Work to complete
Reproduce the records below word for word, keeping every line as it stands.

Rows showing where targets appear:
⟨

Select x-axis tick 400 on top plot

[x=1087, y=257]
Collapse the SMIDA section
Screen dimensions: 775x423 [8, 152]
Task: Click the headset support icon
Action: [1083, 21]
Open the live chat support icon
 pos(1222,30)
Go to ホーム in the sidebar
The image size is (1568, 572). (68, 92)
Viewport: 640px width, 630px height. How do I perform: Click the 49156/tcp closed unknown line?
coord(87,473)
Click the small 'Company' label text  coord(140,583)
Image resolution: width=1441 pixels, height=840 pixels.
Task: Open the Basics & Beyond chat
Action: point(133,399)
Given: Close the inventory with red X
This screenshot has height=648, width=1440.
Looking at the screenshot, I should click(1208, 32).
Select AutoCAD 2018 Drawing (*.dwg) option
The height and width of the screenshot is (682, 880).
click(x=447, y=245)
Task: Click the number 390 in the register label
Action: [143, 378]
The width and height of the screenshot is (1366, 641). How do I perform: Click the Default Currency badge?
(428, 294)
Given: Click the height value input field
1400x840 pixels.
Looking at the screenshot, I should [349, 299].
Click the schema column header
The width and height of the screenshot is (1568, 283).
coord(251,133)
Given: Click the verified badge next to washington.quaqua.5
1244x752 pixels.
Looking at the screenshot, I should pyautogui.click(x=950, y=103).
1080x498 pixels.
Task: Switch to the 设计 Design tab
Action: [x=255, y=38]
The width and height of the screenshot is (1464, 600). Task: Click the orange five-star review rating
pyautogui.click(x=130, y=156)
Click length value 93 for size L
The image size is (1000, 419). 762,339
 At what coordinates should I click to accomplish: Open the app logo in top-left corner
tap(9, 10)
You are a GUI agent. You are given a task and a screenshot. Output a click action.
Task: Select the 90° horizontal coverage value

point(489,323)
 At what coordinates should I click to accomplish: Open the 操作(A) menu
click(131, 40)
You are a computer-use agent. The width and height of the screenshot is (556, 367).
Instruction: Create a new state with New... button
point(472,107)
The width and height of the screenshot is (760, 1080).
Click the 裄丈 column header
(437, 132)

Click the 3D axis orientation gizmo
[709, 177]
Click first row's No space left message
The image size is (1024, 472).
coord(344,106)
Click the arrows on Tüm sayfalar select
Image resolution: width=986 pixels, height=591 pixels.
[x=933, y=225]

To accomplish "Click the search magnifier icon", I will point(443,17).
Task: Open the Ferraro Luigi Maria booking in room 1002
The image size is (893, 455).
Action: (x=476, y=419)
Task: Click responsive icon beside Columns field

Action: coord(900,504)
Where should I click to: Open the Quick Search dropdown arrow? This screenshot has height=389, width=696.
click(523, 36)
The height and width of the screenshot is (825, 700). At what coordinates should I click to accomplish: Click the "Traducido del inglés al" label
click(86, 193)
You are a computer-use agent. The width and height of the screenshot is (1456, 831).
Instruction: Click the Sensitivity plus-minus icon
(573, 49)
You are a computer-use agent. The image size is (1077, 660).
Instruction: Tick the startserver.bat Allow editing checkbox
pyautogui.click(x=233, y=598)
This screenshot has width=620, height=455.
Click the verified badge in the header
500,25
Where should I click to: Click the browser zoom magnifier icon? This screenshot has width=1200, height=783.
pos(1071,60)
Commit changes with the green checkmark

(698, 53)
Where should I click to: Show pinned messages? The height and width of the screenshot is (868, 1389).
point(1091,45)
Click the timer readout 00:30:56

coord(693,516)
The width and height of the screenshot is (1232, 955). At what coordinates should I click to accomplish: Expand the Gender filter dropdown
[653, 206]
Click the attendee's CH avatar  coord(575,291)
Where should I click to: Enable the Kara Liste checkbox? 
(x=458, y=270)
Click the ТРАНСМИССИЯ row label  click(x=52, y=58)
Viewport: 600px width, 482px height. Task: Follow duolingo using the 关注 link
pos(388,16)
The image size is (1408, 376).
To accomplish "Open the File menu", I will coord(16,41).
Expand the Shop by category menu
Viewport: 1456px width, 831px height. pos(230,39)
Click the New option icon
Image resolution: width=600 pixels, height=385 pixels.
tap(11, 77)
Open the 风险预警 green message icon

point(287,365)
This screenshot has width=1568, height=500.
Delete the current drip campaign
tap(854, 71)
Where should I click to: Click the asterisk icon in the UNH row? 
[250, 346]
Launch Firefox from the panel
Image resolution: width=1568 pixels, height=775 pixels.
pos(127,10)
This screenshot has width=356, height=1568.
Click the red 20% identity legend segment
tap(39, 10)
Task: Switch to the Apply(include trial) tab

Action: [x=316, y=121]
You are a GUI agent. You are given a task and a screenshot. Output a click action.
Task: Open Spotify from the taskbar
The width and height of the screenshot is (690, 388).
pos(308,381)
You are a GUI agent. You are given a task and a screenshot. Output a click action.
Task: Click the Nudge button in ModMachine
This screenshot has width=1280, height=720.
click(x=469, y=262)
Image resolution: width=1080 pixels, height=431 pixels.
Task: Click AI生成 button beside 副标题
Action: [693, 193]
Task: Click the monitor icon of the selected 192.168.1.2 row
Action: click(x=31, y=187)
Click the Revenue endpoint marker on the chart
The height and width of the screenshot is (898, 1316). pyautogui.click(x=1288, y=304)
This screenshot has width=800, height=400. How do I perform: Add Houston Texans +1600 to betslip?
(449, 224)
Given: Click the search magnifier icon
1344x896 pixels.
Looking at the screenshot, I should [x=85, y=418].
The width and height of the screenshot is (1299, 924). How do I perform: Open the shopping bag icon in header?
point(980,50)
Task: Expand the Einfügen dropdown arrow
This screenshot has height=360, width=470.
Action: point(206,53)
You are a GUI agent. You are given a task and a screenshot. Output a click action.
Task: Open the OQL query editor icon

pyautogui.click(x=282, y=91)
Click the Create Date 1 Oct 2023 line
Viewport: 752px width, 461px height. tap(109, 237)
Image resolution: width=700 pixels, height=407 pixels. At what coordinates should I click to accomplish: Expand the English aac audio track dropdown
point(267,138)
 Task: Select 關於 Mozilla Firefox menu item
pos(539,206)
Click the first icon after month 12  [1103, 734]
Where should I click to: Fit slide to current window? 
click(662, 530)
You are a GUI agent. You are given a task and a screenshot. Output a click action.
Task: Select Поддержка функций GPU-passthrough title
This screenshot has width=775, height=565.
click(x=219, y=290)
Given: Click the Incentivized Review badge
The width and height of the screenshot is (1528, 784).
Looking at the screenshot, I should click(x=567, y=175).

⟩

Correct answer
Select x-axis tick 400 on top plot

[x=1087, y=257]
Collapse the SMIDA section
Screen dimensions: 775x423 [8, 152]
Task: Click the headset support icon
Action: [1083, 21]
Open the live chat support icon
 pos(1222,30)
Go to ホーム in the sidebar
The image size is (1568, 572). (68, 92)
Viewport: 640px width, 630px height. How do I perform: Click the 49156/tcp closed unknown line?
coord(87,473)
Click the small 'Company' label text  coord(140,583)
Image resolution: width=1441 pixels, height=840 pixels.
Task: Open the Basics & Beyond chat
Action: point(133,399)
Given: Close the inventory with red X
This screenshot has height=648, width=1440.
Looking at the screenshot, I should click(1208, 32).
Select AutoCAD 2018 Drawing (*.dwg) option
The height and width of the screenshot is (682, 880).
click(x=447, y=245)
Task: Click the number 390 in the register label
Action: [143, 378]
The width and height of the screenshot is (1366, 641). How do I perform: Click the Default Currency badge?
(428, 294)
Given: Click the height value input field
1400x840 pixels.
Looking at the screenshot, I should [349, 299].
Click the schema column header
The width and height of the screenshot is (1568, 283).
coord(251,133)
Given: Click the verified badge next to washington.quaqua.5
1244x752 pixels.
Looking at the screenshot, I should pyautogui.click(x=950, y=103).
1080x498 pixels.
Task: Switch to the 设计 Design tab
Action: [x=255, y=38]
The width and height of the screenshot is (1464, 600). Task: Click the orange five-star review rating
pyautogui.click(x=130, y=156)
Click length value 93 for size L
The image size is (1000, 419). 762,339
 At what coordinates should I click to accomplish: Open the app logo in top-left corner
tap(9, 10)
You are a GUI agent. You are given a task and a screenshot. Output a click action.
Task: Select the 90° horizontal coverage value

point(489,323)
 At what coordinates should I click to accomplish: Open the 操作(A) menu
click(131, 40)
You are a computer-use agent. The width and height of the screenshot is (556, 367).
Instruction: Create a new state with New... button
point(472,107)
The width and height of the screenshot is (760, 1080).
Click the 裄丈 column header
(437, 132)

Click the 3D axis orientation gizmo
[709, 177]
Click first row's No space left message
The image size is (1024, 472).
coord(344,106)
Click the arrows on Tüm sayfalar select
Image resolution: width=986 pixels, height=591 pixels.
[x=933, y=225]

To accomplish "Click the search magnifier icon", I will point(443,17).
Task: Open the Ferraro Luigi Maria booking in room 1002
The image size is (893, 455).
Action: (x=476, y=419)
Task: Click responsive icon beside Columns field

Action: coord(900,504)
Where should I click to: Open the Quick Search dropdown arrow? This screenshot has height=389, width=696.
click(523, 36)
The height and width of the screenshot is (825, 700). At what coordinates should I click to accomplish: Click the "Traducido del inglés al" label
click(86, 193)
You are a computer-use agent. The width and height of the screenshot is (1456, 831).
Instruction: Click the Sensitivity plus-minus icon
(573, 49)
You are a computer-use agent. The image size is (1077, 660).
Instruction: Tick the startserver.bat Allow editing checkbox
pyautogui.click(x=233, y=598)
This screenshot has width=620, height=455.
Click the verified badge in the header
500,25
Where should I click to: Click the browser zoom magnifier icon? This screenshot has width=1200, height=783.
pos(1071,60)
Commit changes with the green checkmark

(698, 53)
Where should I click to: Show pinned messages? The height and width of the screenshot is (868, 1389).
point(1091,45)
Click the timer readout 00:30:56

coord(693,516)
The width and height of the screenshot is (1232, 955). At what coordinates should I click to accomplish: Expand the Gender filter dropdown
[653, 206]
Click the attendee's CH avatar  coord(575,291)
Where should I click to: Enable the Kara Liste checkbox? 
(x=458, y=270)
Click the ТРАНСМИССИЯ row label  click(x=52, y=58)
Viewport: 600px width, 482px height. Task: Follow duolingo using the 关注 link
pos(388,16)
The image size is (1408, 376).
To accomplish "Open the File menu", I will coord(16,41).
Expand the Shop by category menu
Viewport: 1456px width, 831px height. pos(230,39)
Click the New option icon
Image resolution: width=600 pixels, height=385 pixels.
tap(11, 77)
Open the 风险预警 green message icon

point(287,365)
This screenshot has width=1568, height=500.
Delete the current drip campaign
tap(854, 71)
Where should I click to: Click the asterisk icon in the UNH row? 
[250, 346]
Launch Firefox from the panel
Image resolution: width=1568 pixels, height=775 pixels.
pos(127,10)
This screenshot has width=356, height=1568.
Click the red 20% identity legend segment
tap(39, 10)
Task: Switch to the Apply(include trial) tab

Action: [x=316, y=121]
You are a GUI agent. You are given a task and a screenshot. Output a click action.
Task: Open Spotify from the taskbar
The width and height of the screenshot is (690, 388).
pos(308,381)
You are a GUI agent. You are given a task and a screenshot. Output a click action.
Task: Click the Nudge button in ModMachine
This screenshot has width=1280, height=720.
click(x=469, y=262)
Image resolution: width=1080 pixels, height=431 pixels.
Task: Click AI生成 button beside 副标题
Action: [693, 193]
Task: Click the monitor icon of the selected 192.168.1.2 row
Action: click(x=31, y=187)
Click the Revenue endpoint marker on the chart
The height and width of the screenshot is (898, 1316). pyautogui.click(x=1288, y=304)
This screenshot has width=800, height=400. How do I perform: Add Houston Texans +1600 to betslip?
(449, 224)
Given: Click the search magnifier icon
1344x896 pixels.
Looking at the screenshot, I should [x=85, y=418].
The width and height of the screenshot is (1299, 924). How do I perform: Open the shopping bag icon in header?
point(980,50)
Task: Expand the Einfügen dropdown arrow
This screenshot has height=360, width=470.
Action: point(206,53)
You are a GUI agent. You are given a task and a screenshot. Output a click action.
Task: Open the OQL query editor icon

pyautogui.click(x=282, y=91)
Click the Create Date 1 Oct 2023 line
Viewport: 752px width, 461px height. tap(109, 237)
Image resolution: width=700 pixels, height=407 pixels. At what coordinates should I click to accomplish: Expand the English aac audio track dropdown
point(267,138)
 Task: Select 關於 Mozilla Firefox menu item
pos(539,206)
Click the first icon after month 12  [1103, 734]
Where should I click to: Fit slide to current window? 
click(662, 530)
You are a GUI agent. You are given a task and a screenshot. Output a click action.
Task: Select Поддержка функций GPU-passthrough title
This screenshot has width=775, height=565.
click(x=219, y=290)
Given: Click the Incentivized Review badge
The width and height of the screenshot is (1528, 784).
Looking at the screenshot, I should click(x=567, y=175).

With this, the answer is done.